Biography: Christoph Keplinger is a director at the Max Planck Institute for Intelligent Systems (MPI-IS) in Stuttgart, Germany, where he heads the Robotic Materials Department. Additionally, he is an Eminent Visiting Professor of Soft Robotics at the University of Colorado Boulder, USA. Before joining the Max Planck Society in 2020, he was an Assistant Professor of Mechanical Engineering and a Fellow of the Materials Science and Engineering Program at the University of Colorado Boulder, where he also held an endowed appointment serving as Mollenkopf Faculty Fellow.

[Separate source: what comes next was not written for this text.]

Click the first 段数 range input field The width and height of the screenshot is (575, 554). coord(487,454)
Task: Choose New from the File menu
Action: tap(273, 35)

Building upon his background in soft matter physics (PhD, Johannes Kepler University Linz, Austria), mechanics and chemistry (Postdoc, Harvard University, USA), he leads a highly interdisciplinary research group at MPI-IS, with a current focus on (I) soft robotics, (II) energy capture and (III) functional polymers. His work has been published in top journals including Science, Science Robotics, PNAS, Advanced Materials and Nature Chemistry, as well as highlighted in popular outlets such as National Geographic and on TED.com. He has received prestigious awards including a 2017 Packard Fellowship for Science and Engineering, a 2021 Alexander von Humboldt Professorship (declined), and the 2013 EAPromising European Researcher Award from the European Scientific Network for Artificial Muscles. He is the principal inventor of HASEL artificial muscles, a new technology that will help enable a new generation of lifelike robotic hardware; in 2018 he co-founded Artimus Robotics to commercialize the HASEL technology, and has served as Chief Science Officer (CSO) of Artimus since its founding.